» **To do**
Key in the whole listing below again, keeping every word as it is.

------ Information given ------

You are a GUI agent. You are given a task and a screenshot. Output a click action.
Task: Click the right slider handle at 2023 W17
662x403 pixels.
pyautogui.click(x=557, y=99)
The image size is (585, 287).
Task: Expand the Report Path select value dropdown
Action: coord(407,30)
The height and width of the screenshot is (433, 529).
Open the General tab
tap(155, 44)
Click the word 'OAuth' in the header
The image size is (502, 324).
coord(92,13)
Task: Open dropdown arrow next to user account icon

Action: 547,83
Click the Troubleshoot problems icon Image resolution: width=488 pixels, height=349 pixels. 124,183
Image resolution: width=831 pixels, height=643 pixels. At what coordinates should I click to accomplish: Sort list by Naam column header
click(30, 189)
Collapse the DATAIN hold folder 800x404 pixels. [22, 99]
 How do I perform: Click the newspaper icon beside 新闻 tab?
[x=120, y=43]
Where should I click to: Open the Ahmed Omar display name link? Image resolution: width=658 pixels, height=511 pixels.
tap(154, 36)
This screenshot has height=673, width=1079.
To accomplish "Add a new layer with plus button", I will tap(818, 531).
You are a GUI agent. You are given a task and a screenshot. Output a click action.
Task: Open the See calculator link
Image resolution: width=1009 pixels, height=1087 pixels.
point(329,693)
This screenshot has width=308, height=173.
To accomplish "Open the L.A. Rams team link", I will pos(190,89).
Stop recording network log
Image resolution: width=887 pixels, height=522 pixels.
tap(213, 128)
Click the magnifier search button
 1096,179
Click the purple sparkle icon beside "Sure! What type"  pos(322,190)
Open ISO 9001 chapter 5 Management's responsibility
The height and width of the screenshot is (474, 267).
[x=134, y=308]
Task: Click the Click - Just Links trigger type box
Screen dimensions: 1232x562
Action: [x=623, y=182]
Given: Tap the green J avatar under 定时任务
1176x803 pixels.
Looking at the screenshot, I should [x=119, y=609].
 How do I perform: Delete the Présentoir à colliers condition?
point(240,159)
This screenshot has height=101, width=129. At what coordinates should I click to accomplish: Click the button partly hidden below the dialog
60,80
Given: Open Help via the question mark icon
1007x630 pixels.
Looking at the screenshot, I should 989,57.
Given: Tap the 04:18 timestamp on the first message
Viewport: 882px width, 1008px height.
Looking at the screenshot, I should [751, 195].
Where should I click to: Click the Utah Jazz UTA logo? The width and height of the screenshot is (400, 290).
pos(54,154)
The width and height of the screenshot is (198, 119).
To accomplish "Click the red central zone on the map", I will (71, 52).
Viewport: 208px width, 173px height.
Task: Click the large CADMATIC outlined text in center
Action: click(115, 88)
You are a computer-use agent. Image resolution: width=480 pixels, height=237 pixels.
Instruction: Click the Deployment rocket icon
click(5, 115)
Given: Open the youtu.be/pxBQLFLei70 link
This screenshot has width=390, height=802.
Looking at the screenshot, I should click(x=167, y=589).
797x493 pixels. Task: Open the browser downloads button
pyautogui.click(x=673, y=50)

------

» **Exercise answer**
You are a GUI agent. You are given a task and a screenshot. Output a click action.
Task: Click the right slider handle at 2023 W17
662x403 pixels.
pyautogui.click(x=557, y=99)
The image size is (585, 287).
Task: Expand the Report Path select value dropdown
Action: coord(407,30)
The height and width of the screenshot is (433, 529).
Open the General tab
tap(155, 44)
Click the word 'OAuth' in the header
The image size is (502, 324).
coord(92,13)
Task: Open dropdown arrow next to user account icon

Action: 547,83
Click the Troubleshoot problems icon Image resolution: width=488 pixels, height=349 pixels. 124,183
Image resolution: width=831 pixels, height=643 pixels. At what coordinates should I click to accomplish: Sort list by Naam column header
click(30, 189)
Collapse the DATAIN hold folder 800x404 pixels. [22, 99]
 How do I perform: Click the newspaper icon beside 新闻 tab?
[x=120, y=43]
Where should I click to: Open the Ahmed Omar display name link? Image resolution: width=658 pixels, height=511 pixels.
tap(154, 36)
This screenshot has height=673, width=1079.
To accomplish "Add a new layer with plus button", I will tap(818, 531).
You are a GUI agent. You are given a task and a screenshot. Output a click action.
Task: Open the See calculator link
Image resolution: width=1009 pixels, height=1087 pixels.
point(329,693)
This screenshot has width=308, height=173.
To accomplish "Open the L.A. Rams team link", I will pos(190,89).
Stop recording network log
Image resolution: width=887 pixels, height=522 pixels.
tap(213, 128)
Click the magnifier search button
 1096,179
Click the purple sparkle icon beside "Sure! What type"  pos(322,190)
Open ISO 9001 chapter 5 Management's responsibility
The height and width of the screenshot is (474, 267).
[x=134, y=308]
Task: Click the Click - Just Links trigger type box
Screen dimensions: 1232x562
Action: [x=623, y=182]
Given: Tap the green J avatar under 定时任务
1176x803 pixels.
Looking at the screenshot, I should [x=119, y=609].
 How do I perform: Delete the Présentoir à colliers condition?
point(240,159)
This screenshot has height=101, width=129. At what coordinates should I click to accomplish: Click the button partly hidden below the dialog
60,80
Given: Open Help via the question mark icon
1007x630 pixels.
Looking at the screenshot, I should 989,57.
Given: Tap the 04:18 timestamp on the first message
Viewport: 882px width, 1008px height.
Looking at the screenshot, I should [751, 195].
Where should I click to: Click the Utah Jazz UTA logo? The width and height of the screenshot is (400, 290).
pos(54,154)
The width and height of the screenshot is (198, 119).
To accomplish "Click the red central zone on the map", I will (71, 52).
Viewport: 208px width, 173px height.
Task: Click the large CADMATIC outlined text in center
Action: click(115, 88)
You are a computer-use agent. Image resolution: width=480 pixels, height=237 pixels.
Instruction: Click the Deployment rocket icon
click(5, 115)
Given: Open the youtu.be/pxBQLFLei70 link
This screenshot has width=390, height=802.
Looking at the screenshot, I should click(x=167, y=589).
797x493 pixels. Task: Open the browser downloads button
pyautogui.click(x=673, y=50)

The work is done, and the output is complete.